More American Marines have moved to the outskirts of the Iraqi town of Fallujah where military commanders are again warning they are poised to resume an assault on the city if Sunni militants there do not comply with an agreement to begin handing in heavy weapons.
Hundreds of additional Marines are repositioning closer to Fallujah, where 1,200 of them have already been coming under more attacks.
The U.S. military said 36 more insurgents have been killed in battles with Marines in the past 24 hours, after Marines came under small arms and rocket propelled grenade fire.

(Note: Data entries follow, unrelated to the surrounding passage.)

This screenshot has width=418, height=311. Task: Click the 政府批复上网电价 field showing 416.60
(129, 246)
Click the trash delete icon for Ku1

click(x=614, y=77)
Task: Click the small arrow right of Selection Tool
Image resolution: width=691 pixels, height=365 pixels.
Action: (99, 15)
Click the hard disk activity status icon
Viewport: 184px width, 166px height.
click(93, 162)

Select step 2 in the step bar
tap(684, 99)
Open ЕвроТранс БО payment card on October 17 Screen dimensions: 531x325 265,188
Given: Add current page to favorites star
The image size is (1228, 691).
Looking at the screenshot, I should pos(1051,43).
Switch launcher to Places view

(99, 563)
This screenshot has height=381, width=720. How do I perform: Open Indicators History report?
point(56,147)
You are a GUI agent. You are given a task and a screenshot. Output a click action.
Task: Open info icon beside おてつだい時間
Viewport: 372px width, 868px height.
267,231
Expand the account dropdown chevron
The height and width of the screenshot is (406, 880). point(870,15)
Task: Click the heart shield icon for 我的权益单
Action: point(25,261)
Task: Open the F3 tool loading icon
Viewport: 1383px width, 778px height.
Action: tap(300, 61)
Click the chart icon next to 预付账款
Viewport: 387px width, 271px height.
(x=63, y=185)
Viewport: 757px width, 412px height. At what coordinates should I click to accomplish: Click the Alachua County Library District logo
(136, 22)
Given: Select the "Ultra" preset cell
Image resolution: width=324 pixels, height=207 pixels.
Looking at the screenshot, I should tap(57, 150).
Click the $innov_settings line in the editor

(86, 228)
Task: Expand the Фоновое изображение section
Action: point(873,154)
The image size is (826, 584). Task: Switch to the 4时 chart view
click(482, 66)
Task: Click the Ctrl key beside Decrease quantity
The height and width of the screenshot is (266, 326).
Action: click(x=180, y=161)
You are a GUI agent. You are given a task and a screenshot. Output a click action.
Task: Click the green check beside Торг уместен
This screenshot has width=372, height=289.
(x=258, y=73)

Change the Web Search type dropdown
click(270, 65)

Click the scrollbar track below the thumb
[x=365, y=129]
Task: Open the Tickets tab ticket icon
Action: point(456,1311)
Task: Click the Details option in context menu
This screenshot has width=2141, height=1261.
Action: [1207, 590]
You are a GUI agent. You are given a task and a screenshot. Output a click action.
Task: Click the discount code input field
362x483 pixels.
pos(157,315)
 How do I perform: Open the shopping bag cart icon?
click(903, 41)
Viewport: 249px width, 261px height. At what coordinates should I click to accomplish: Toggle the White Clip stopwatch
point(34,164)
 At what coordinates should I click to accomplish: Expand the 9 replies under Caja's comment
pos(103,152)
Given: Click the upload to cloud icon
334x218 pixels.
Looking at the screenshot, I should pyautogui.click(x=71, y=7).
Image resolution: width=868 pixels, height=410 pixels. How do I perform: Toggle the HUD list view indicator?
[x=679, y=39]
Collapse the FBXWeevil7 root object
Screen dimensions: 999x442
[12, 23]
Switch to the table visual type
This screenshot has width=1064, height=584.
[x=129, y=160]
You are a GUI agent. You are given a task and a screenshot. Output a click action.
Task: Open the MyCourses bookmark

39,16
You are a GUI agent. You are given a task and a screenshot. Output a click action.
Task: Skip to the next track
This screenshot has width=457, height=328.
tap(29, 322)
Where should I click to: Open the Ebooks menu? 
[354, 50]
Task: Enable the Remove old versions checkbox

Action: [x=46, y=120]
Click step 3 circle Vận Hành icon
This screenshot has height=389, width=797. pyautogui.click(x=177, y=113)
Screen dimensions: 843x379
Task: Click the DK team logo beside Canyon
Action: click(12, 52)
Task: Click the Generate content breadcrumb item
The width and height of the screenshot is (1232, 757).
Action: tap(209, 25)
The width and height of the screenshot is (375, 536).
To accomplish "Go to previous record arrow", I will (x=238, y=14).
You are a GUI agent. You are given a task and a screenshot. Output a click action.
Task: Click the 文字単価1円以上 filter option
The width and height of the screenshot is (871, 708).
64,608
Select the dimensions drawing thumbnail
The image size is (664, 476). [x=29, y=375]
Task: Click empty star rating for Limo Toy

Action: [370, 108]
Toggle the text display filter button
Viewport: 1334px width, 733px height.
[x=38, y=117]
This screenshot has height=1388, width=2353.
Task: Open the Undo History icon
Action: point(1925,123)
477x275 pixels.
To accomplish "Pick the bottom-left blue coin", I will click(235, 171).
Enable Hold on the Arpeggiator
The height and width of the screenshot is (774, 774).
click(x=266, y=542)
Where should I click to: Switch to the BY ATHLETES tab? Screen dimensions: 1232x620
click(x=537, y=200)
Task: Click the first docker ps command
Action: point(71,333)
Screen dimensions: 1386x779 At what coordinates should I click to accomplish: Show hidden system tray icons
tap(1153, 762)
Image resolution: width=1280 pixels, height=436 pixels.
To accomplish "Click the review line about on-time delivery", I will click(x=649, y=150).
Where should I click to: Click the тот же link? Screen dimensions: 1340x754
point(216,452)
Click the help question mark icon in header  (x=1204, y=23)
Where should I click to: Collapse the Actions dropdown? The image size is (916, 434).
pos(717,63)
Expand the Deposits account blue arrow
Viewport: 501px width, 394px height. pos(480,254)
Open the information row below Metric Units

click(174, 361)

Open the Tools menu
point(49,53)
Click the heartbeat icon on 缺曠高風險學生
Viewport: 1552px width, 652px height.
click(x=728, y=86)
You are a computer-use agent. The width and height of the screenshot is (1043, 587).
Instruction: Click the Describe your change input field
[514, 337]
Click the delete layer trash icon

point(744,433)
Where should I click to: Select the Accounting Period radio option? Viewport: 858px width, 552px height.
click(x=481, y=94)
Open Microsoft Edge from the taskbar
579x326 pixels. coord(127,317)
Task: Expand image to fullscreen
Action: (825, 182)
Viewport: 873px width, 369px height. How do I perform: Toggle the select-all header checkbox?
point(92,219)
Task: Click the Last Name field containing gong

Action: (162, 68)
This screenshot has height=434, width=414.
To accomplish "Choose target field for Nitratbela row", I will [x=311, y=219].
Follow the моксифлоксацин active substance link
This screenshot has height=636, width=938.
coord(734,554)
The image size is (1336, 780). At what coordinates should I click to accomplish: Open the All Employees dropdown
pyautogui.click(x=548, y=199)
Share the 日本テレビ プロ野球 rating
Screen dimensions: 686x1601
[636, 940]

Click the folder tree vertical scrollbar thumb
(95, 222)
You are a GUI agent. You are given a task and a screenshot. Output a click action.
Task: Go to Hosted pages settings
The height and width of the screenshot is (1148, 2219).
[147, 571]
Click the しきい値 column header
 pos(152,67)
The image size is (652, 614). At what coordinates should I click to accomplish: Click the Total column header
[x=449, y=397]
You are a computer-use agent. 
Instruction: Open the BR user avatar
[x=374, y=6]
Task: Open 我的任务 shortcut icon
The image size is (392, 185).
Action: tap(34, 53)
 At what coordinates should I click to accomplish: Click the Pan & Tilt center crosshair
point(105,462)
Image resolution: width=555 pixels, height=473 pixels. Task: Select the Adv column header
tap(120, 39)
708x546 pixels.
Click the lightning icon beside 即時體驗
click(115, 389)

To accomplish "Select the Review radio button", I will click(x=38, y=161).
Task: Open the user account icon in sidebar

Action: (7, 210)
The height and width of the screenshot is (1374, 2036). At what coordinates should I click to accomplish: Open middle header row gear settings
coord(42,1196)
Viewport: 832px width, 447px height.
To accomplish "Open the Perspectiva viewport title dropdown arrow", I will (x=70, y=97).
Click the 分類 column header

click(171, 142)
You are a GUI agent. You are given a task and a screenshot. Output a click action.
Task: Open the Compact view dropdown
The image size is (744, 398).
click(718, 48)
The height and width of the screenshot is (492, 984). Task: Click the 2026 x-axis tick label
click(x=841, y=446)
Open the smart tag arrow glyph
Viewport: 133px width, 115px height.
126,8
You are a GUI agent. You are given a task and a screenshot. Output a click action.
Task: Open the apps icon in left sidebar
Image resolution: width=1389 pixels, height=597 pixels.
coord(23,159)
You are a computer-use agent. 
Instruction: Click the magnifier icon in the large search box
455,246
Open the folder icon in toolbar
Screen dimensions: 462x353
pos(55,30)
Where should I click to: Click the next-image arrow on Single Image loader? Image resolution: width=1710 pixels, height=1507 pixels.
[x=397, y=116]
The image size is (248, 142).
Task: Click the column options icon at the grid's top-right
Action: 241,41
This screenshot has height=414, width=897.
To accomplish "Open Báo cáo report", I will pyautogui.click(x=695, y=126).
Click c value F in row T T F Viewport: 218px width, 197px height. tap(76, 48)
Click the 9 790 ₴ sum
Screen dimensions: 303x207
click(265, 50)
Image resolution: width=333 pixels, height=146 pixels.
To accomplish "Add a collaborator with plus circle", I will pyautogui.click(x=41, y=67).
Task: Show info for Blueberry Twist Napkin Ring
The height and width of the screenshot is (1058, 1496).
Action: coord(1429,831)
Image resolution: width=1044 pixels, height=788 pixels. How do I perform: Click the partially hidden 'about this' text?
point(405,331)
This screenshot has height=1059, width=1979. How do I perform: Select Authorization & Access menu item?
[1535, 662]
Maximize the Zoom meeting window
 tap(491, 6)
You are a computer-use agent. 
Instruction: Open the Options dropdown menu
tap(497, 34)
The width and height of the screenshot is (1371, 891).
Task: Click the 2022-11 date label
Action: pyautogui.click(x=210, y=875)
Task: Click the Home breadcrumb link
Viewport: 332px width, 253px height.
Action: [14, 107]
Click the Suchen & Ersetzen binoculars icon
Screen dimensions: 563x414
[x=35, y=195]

The coalition said that Fallujah mosques have also been heard blaring messages telling Fallujans to rise up and fight.
Under an agreement worked out earlier this week, militants were supposed to hand in their weapons in exchange for Marines allowing residents to return to their homes and for relief aid to get into the city, but U.S. Army General Mark Kimmitt said that insurgents have so far turned in only a small cache of rusted or spent ammunition and unusable guns.
"These types of weapons are not a serious demonstration that they want peace," he said. "A large field full of the heavy weapons that have been used against the people in Fallujah and used against the coalition forces in Fallujah, that's the minimum."
On the outskirts of the city, a top U.S. general told reporters that insurgents have only a matter of days before Marines storm the Sunni stronghold, scene of some of the fiercest street fighting in Iraq over the past year and where four American contractors were ambushed, their bodies desecrated by angry mobs last month.
Meanwhile, U.S. officials in Baghdad are changing course, saying they will now allow former officers in the Iraqi military who were also members of Saddam Hussein's Baath party to hold positions in the country's new security forces.
"There is going to be a need for high ranking officers," General Kimmitt explained. "You're going to need generals, you're going to need full colonels, you're going to need senior officers."
A coalition spokesman said that accommodations are being made for capable Baath party members who are innocent of Saddam-era crimes to serve in such positions. After the fall of Baghdad a year ago, Defense Secretary Donald Rumsfeld said such people would not be allowed to hold positions of authority. Efforts to train Iraqi recruits to serve in the newly constituted police and security forces have proved a disappointment, with some abandoning duty during periods of unrest, while others have joined with insurgents.